The increased MD and MV during sleep deprivation were expected according to other results of amplitude and velocity-related measures [2], [3]. The decrease in CI was in accordance with our previous results [4].
Because of the lack of suitable data, no power calculations for needed sample size was conducted before the study. This prohibits us from determining that no effect of contagious sleepiness affects the Wii-Fit sleepiness testing. However, it can be concluded that if such effect exists, it is negligible when compared with the effect of sleepiness due to sleep deprivation, and does not need to be considered when conducting sleepiness tests. Posturographic sleepiness tester benefits from insensitivity to “contagious sleepiness”, because this type of sleepiness is temporary when compared with sleepiness due to sleep deprivation.
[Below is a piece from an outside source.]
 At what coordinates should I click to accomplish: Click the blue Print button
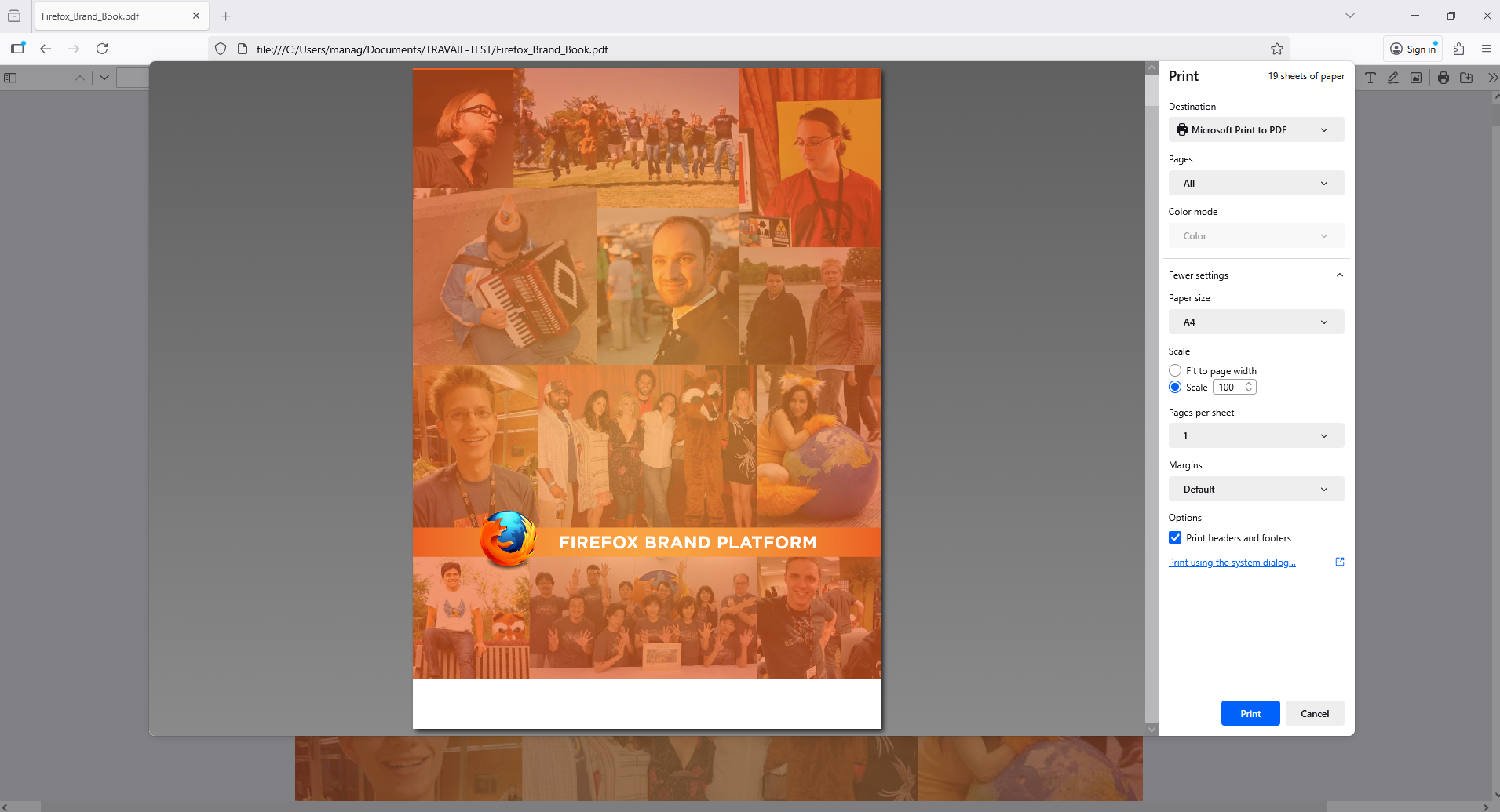click(x=1250, y=713)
We conclude that observing sleepy people does not considerably influence objective measurements of one's own sleepiness, i.e., posture steadiness.
Conflicts of interest
All authors have no conflicts of interest to declare.
Acknowledgments
The authors gratefully acknowledge their volunteer and assistant groups. This work was supported by the Signe and Ane Gyllenberg Foundation and a CIMO Fellowship TM-14-9354.